Un édito "mordant" publié à "l'actualité juridique du droit administratif"

"Mobilier national : cave canes

Philippe Yolka, Professeur à l'université Grenoble-Alpes

Service à compétence nationale rattaché au ministère de la culture, le Mobilier national est notamment chargé de garnir les résidences des princes qui nous gouvernent (sur la mise en dépôt, C. patr., art. D. 113-11 et s.) ; à ce titre, il se trouve de temps à autre confronté à la disparition d'objets de valeur, certains « serviteurs de l'Etat » ayant tendance à se servir. Il s'agit d'un problème récurrent, dénoncé par les magistrats de la rue Cambon, et qui n'épargne pas nos plus hautes institutions (v. obs. C. comptes sur le budget 2009 de l'Elysée). Créée voici une vingtaine d'années, une commission de récolement se livre à un travail de fourmi pour recenser les meubles déposés et ceux manquant à l'appel. Selon des chiffres provisoires, feraient par exemple défaut, sur 5 600 oeuvres réparties dans les résidences présidentielles, plus de 600 pièces.

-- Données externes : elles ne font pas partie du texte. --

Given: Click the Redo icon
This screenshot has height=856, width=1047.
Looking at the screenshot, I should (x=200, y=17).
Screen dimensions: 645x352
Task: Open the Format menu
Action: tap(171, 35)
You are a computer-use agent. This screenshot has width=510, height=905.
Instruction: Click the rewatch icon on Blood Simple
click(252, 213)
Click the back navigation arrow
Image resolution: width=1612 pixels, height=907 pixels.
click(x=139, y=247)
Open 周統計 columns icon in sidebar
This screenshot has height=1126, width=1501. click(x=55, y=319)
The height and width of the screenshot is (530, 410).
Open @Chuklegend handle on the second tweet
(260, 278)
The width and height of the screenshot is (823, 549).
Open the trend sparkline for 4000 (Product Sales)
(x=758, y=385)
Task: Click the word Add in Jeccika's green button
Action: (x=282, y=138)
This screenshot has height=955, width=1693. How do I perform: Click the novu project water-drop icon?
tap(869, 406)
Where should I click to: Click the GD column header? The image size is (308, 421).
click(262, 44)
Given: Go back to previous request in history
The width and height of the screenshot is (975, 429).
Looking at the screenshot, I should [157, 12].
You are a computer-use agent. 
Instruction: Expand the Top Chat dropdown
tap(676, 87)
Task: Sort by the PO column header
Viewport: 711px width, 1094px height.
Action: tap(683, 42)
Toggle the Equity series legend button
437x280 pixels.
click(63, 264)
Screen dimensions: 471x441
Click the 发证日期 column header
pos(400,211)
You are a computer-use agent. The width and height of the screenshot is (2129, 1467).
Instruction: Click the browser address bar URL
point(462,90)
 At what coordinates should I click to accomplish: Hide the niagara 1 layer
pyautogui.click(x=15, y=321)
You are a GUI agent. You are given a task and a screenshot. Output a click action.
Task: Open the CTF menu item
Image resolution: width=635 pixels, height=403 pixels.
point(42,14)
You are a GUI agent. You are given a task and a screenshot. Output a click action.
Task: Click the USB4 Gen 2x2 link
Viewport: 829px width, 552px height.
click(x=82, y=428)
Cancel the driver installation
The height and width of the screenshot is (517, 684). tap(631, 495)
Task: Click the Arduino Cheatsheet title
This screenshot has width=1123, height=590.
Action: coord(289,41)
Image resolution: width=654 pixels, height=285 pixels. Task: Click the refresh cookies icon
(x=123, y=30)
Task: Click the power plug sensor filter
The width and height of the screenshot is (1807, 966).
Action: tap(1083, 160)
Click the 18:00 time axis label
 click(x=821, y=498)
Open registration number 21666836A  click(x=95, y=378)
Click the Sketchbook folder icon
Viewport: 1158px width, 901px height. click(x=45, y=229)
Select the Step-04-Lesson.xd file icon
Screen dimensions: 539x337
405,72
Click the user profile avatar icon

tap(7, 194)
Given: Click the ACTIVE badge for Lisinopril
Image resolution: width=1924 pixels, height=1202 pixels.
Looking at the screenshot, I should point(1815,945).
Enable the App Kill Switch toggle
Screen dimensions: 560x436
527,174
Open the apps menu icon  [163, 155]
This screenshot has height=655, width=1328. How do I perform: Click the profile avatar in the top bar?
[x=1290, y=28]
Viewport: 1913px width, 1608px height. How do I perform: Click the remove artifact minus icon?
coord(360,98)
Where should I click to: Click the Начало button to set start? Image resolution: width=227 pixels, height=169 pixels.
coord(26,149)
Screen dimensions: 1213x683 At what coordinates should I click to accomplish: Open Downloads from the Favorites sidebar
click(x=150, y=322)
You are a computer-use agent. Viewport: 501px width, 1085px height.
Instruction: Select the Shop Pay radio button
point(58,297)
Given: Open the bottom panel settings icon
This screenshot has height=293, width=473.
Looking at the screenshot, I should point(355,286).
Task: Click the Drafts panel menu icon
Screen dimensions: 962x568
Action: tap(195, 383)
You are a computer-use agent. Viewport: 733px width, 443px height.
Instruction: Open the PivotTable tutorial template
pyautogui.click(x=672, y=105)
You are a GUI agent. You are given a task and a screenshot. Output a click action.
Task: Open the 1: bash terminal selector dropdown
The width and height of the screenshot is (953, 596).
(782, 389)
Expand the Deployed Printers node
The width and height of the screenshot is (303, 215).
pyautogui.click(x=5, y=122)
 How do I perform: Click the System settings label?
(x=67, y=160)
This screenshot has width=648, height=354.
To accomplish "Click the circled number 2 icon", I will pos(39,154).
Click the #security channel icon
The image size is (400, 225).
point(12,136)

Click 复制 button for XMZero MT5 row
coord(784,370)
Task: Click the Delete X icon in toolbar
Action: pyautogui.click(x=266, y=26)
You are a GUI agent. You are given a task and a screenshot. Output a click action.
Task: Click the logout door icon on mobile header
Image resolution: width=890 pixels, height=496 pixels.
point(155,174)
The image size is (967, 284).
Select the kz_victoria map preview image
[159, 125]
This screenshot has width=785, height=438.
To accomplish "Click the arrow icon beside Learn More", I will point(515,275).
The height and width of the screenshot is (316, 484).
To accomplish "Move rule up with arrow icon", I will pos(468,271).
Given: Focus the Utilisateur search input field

C'est bien triste et ça n'est pas tout (voire toutou). Car à « l'évaporation administrative » s'ajoutent les dégradations, dont certaines laissent franchement pantois. D'après une information révélée en juillet par Mediapart, largement relayée et non démentie depuis lors, les chiens de l'ancien président Nicolas Sarkozy - qui ont visiblement de l'estomac et les dents longues - se seraient ainsi aiguisé les crocs sur des éléments précieux du Mobilier national, quand leur propriétaire occupait l'Elysée ; en l'occurrence, sur ceux du Salon d'argent, joyau de l'Empire transmis à la République, celui-là même où Napoléon signa son abdication (et où, accessoirement, l'inimitable président Félix Faure rendit son dernier soupir en galante compagnie). L'histoire ne dit pas si c'est un soir de Bérézina électorale que s'est manifestée pareille férocité, digne du Sarcosuchus imperator (redoutable saurien préhistorique). Ça n'a rien d'impossible, tant la méchante humeur des canidés dénonce en général le mauvais poil du maître (« On n'est jamais trahi que par les chiens », écrivait Alphonse Allais).

Cet horrifique épisode a de quoi faire légitimement grogner le contribuable. Les frais de restauration - si l'on ose l'expression - s'élèvent à une coquette somme, qui se chiffrerait en (nombreux) milliers d'euros. Or, l'ancien président n'a, semble-t-il, aucune intention de régler la facture (et seuls des farceurs proposeront que l'UMP l'acquitte). Autant dire que l'Etat risque d'avoir un mal de chien à rentrer dans ses frais.

Voilà qui soulève diverses interrogations pour le juriste. Une première concerne le droit public financier : pourquoi les dépenses de remise en état (ici, des « frais de gueule », sinon de bouche) ne seraient-elles pas prises en charge par la présidence, alors que les institutions dépositaires les assument en principe ? C'est une anomalie qu'a récemment flairée la Cour des comptes (rapport sur le budget 2013 de l'Elysée) et qu'il importerait de corriger au plus vite.

Une deuxième question va plus loin, qui consiste à se demander pourquoi un ancien chef de l'Etat - actionné au civil, voire au pénal dans une hypothèse de ce genre - ne devrait pas personnellement mettre la main à la poche. Si des plaintes ont déjà été déposées pour disparition d'objets (une vingtaine concernerait Matignon), on ne voit pas pour quelle raison il en irait autrement en cas de dégradation, sachant que le code pénal offre une base de poursuites (C. pén., art. 322-3-1) et que la réitération de telles incivilités n'incite pas à faire comme si de rien n'était (un canapé sis place Beauvau aurait subi le même sort, en d'autres temps).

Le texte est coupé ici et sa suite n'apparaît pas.